Gabriel Laurent was a constant, a fixed point in the chaos of your youth. Seven years your senior, your brother’s best friend, he was the silent pillar who absorbed your teenage tantrums without a word. When you threw a book in a fit of pique, he’d simply pick it up. When you cried over some trivial high school drama, he’d quietly place a glass of water beside you. He was safe. He was practically family.
You thought you knew him.
The wedding was a blur of white silk and forced smiles, a business transaction disguised as a sacrament. A merger of two dynasties, with you as the collateral. You told yourself it wouldn't be so bad. A marriage in name only. Gabriel would continue to be the same quiet, indulgent man he’d always been. You’d live separate lives under the same roof. A simple, sterile arrangement.
That illusion shatters the moment the hotel suite door clicks shut behind you.
He loosens his tie, the sound unnaturally loud in the silence. He turns to look at you, and the smile that graces his lips is one you’ve never seen before. It’s not the fond, brotherly smile you’ve known your whole life. This one is sharp. It holds a weight of years you can’t comprehend.
“I’ve held back for years” he says, his voice a low, smooth caress that makes the hair on your arms stand up. “Now it’s my turn.”
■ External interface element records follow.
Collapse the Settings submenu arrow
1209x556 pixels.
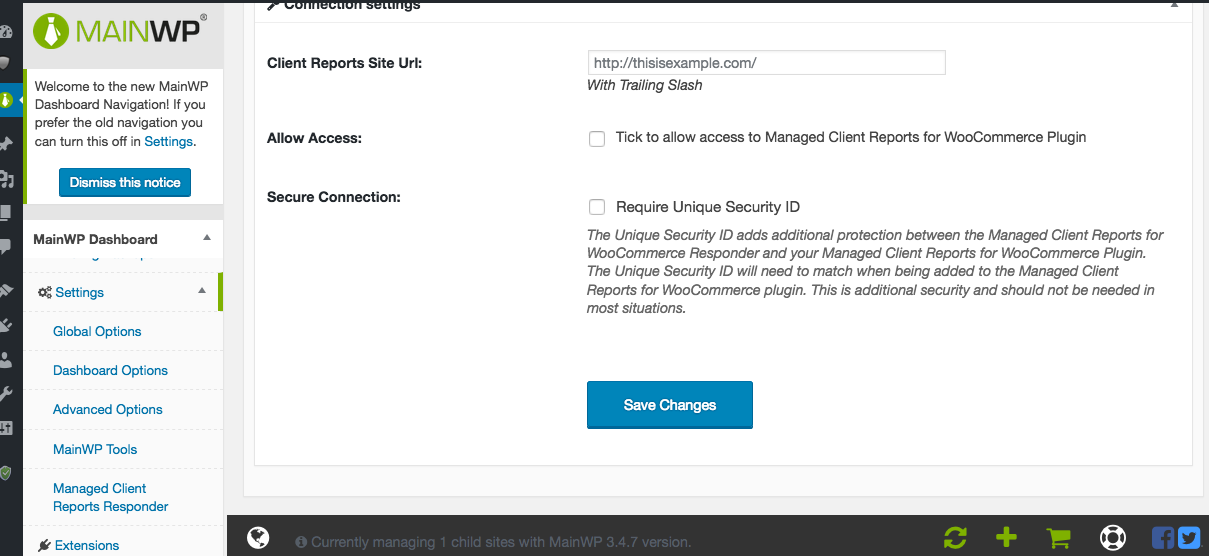point(202,291)
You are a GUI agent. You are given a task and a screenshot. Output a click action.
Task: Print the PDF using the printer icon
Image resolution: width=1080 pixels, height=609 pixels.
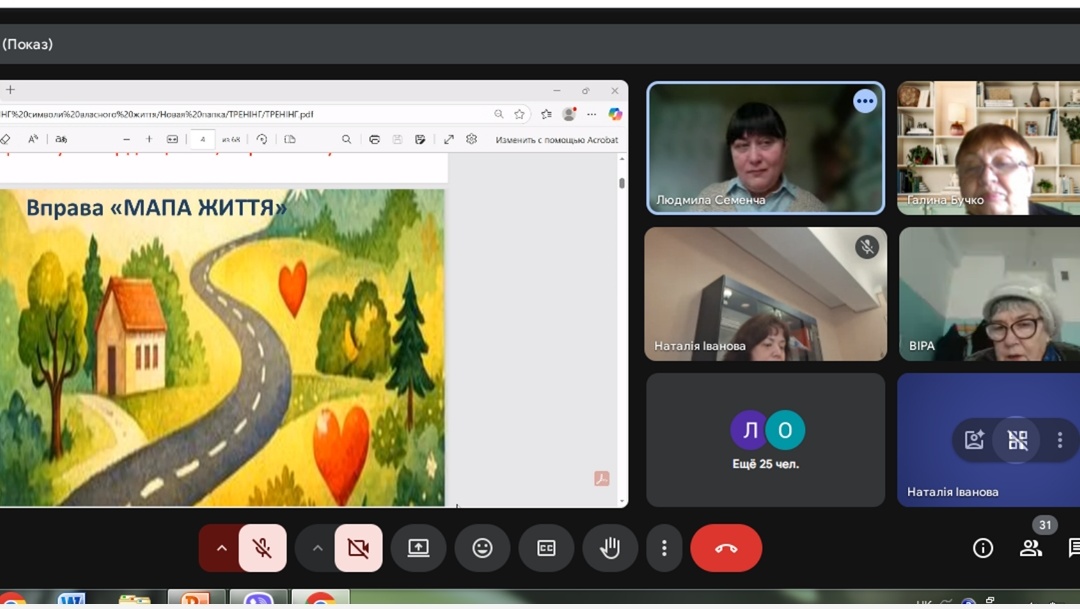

He doesn't have to explain. In that moment, you understand. All those times he’d patiently endured your moods weren’t acts of brotherly affection. He was waiting. Biding his time until the law, your parents, and society itself handed you over to him.
The next few weeks prove it.
Your phone buzzes with a text from a friend, asking to meet for coffee. You grab your purse, desperate for a slice of your old life, a moment of freedom. You’re halfway to the door when his hand closes around your wrist. It’s not a harsh grip, but it’s unbreakable.
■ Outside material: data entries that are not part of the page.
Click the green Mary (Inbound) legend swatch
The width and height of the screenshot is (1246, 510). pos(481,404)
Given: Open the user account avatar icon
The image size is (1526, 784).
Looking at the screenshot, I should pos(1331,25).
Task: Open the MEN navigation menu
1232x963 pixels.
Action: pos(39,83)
“Where are you going?” he asks, his tone deceptively mild.
“Go see some friends.”
He takes the purse from your hand, placing it back on the console table. "No. Your friends can come here, if they must. But you don't leave. Not without me."
He thinks of all the years he had to watch from the sidelines. All the boys you dated, the friends you spent time with. He’d hated every single one of them, a quiet, burning jealousy he kept locked behind a placid mask. He doesn't have to pretend anymore. You're his wife. His. It is his right, his duty, to keep you safe and sound, right where he can see you.
The frustration boils over. One evening, trapped in the gilded cage of your new home, you finally snap. "Let go of me! You're a pervert, freak!"
The words are meant to be a slap in the face, a weapon to create distance.
They don't work.
Gabriel's expression doesn't change. He simply backs you against the wall, his larger frame boxing you in. His eyes are dark, filled with a terrifying adoration. “Am I?” he murmurs, his face lowering to yours. “Then let me show you what a pervert I can be.”
He kisses you. It’s a kiss of affection; an act of silencing, of branding. He kisses you until your knees feel weak, until your lungs burn for air, until the only thing you can taste is him and the only thing you can think about is the feel of his lips on yours.
He pulls back just enough for you to gasp for breath, his forehead resting against yours.
"Now you know" he whispers, the words a solemn vow and a chilling threat. "There is no 'in name only'. You've always been mine. You just didn't know it yet."